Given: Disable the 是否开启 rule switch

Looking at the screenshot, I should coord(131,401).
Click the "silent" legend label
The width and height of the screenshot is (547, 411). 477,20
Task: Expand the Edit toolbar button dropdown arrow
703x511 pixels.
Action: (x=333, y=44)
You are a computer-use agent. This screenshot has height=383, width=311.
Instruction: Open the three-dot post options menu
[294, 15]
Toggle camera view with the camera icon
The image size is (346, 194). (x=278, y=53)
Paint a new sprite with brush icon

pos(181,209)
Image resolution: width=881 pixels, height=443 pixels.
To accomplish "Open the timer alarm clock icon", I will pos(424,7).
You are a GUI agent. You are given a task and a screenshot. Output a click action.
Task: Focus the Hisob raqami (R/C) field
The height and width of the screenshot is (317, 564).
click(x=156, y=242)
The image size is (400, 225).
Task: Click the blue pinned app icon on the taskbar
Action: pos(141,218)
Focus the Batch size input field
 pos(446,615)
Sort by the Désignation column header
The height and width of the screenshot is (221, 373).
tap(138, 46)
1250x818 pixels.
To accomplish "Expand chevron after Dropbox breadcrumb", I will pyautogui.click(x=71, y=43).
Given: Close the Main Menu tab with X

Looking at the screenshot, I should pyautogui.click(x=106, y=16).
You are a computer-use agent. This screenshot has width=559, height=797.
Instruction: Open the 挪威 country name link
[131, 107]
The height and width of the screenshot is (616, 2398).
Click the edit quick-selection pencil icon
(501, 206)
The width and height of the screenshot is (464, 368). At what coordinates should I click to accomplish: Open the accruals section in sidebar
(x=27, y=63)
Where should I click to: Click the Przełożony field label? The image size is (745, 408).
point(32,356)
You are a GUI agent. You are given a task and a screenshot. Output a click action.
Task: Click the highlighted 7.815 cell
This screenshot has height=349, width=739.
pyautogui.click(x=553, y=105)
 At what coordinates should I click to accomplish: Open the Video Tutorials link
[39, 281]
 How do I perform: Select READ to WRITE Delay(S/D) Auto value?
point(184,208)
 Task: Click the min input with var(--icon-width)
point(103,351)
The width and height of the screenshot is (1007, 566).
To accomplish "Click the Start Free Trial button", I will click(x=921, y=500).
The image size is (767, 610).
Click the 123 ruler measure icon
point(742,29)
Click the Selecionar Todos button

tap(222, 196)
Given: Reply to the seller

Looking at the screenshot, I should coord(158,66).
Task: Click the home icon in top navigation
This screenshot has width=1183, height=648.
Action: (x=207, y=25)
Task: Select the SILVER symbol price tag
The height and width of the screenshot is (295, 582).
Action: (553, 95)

···

What you will do: Transcribe the entire listing above exactly.

Expected answer:
Given: Disable the 是否开启 rule switch

Looking at the screenshot, I should coord(131,401).
Click the "silent" legend label
The width and height of the screenshot is (547, 411). 477,20
Task: Expand the Edit toolbar button dropdown arrow
703x511 pixels.
Action: (x=333, y=44)
You are a computer-use agent. This screenshot has height=383, width=311.
Instruction: Open the three-dot post options menu
[294, 15]
Toggle camera view with the camera icon
The image size is (346, 194). (x=278, y=53)
Paint a new sprite with brush icon

pos(181,209)
Image resolution: width=881 pixels, height=443 pixels.
To accomplish "Open the timer alarm clock icon", I will pos(424,7).
You are a GUI agent. You are given a task and a screenshot. Output a click action.
Task: Focus the Hisob raqami (R/C) field
The height and width of the screenshot is (317, 564).
click(x=156, y=242)
The image size is (400, 225).
Task: Click the blue pinned app icon on the taskbar
Action: pos(141,218)
Focus the Batch size input field
 pos(446,615)
Sort by the Désignation column header
The height and width of the screenshot is (221, 373).
tap(138, 46)
1250x818 pixels.
To accomplish "Expand chevron after Dropbox breadcrumb", I will pyautogui.click(x=71, y=43).
Given: Close the Main Menu tab with X

Looking at the screenshot, I should pyautogui.click(x=106, y=16).
You are a computer-use agent. This screenshot has width=559, height=797.
Instruction: Open the 挪威 country name link
[131, 107]
The height and width of the screenshot is (616, 2398).
Click the edit quick-selection pencil icon
(501, 206)
The width and height of the screenshot is (464, 368). At what coordinates should I click to accomplish: Open the accruals section in sidebar
(x=27, y=63)
Where should I click to: Click the Przełożony field label? The image size is (745, 408).
point(32,356)
You are a GUI agent. You are given a task and a screenshot. Output a click action.
Task: Click the highlighted 7.815 cell
This screenshot has height=349, width=739.
pyautogui.click(x=553, y=105)
 At what coordinates should I click to accomplish: Open the Video Tutorials link
[39, 281]
 How do I perform: Select READ to WRITE Delay(S/D) Auto value?
point(184,208)
 Task: Click the min input with var(--icon-width)
point(103,351)
The width and height of the screenshot is (1007, 566).
To accomplish "Click the Start Free Trial button", I will click(x=921, y=500).
The image size is (767, 610).
Click the 123 ruler measure icon
point(742,29)
Click the Selecionar Todos button

tap(222, 196)
Given: Reply to the seller

Looking at the screenshot, I should coord(158,66).
Task: Click the home icon in top navigation
This screenshot has width=1183, height=648.
Action: (x=207, y=25)
Task: Select the SILVER symbol price tag
The height and width of the screenshot is (295, 582).
Action: (553, 95)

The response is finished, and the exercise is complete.